= Mahant =

Superior position in Indian religions

Mahant (/məˈhʌnt/) is a religious superior, in particular the chief of a temple or the head of a monastery in Indian religions.

James Mallinson, one of the few westerners to be named as a mahant, describes the position of a mahant as a combination of an abbot and a brigadier.

== Etymology ==
The Hindi word mahant comes from Prakrit mahanta-, Sanskrit mahat (accusative case: mahantam) meaning "great".

== Hinduism ==
Other titles for the word Mahant, serving in the context of a well known religious place, include priest or pundit—generally always being a gyani or pastor.

Brahmins with Mahant surname are also found in Himachal Pradesh region. They speak local dialects of Pahari and Hindi and read and write in Devanagari. They are vegetarians. The Mahant are monogamous and marriage is by discussion. They make their living from the temples.
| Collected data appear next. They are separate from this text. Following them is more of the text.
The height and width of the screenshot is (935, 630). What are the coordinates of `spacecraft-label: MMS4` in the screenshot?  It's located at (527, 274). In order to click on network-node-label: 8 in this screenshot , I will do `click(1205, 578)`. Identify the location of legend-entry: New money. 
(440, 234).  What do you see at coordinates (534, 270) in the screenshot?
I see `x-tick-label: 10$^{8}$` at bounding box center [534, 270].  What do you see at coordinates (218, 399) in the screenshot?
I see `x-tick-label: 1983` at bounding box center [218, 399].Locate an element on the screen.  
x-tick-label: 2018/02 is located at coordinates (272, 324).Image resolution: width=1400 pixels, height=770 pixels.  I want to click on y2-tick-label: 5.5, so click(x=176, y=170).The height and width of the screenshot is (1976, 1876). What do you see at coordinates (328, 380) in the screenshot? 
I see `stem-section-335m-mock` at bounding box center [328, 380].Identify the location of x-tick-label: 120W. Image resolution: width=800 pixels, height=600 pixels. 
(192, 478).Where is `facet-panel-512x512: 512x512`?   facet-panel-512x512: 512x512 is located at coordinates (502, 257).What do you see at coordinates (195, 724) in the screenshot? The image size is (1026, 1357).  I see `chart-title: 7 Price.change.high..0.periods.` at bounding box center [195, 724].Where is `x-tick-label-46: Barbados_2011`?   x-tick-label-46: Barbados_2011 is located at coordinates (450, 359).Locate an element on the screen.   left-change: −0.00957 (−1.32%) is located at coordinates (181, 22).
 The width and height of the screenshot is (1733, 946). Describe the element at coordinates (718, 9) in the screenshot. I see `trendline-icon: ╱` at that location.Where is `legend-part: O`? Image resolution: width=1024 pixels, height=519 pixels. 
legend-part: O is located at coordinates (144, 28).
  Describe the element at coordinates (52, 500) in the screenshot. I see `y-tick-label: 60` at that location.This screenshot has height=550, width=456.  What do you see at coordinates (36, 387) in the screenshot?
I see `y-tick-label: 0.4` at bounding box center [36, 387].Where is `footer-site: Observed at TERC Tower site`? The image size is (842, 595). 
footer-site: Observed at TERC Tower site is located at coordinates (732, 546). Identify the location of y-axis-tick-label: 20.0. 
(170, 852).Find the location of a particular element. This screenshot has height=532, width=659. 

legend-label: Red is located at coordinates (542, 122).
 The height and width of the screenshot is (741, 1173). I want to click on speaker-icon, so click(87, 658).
In other branches of Hinduism, the mahant is an ascetic who is the head and leader of the temple and has religious responsibilities as a preacher. Mahant is a title of Bairagis and Goswamis. However The post of Mahant can be achieved by a person of any caste, even today many castes are involved in the Mahant/joggi post.

== Sikhism ==
In Sikh history, the mahants (Gurmukhi: ਮਹੰਤ; mahata) were the hereditary managers who controlled and held the door keys of Sikh gurdwaras. After the creation of the SGPC and the Nankana massacre involving Mahant Narayan Das, a law was passed handing over gurdwaras to reformer Sikhs.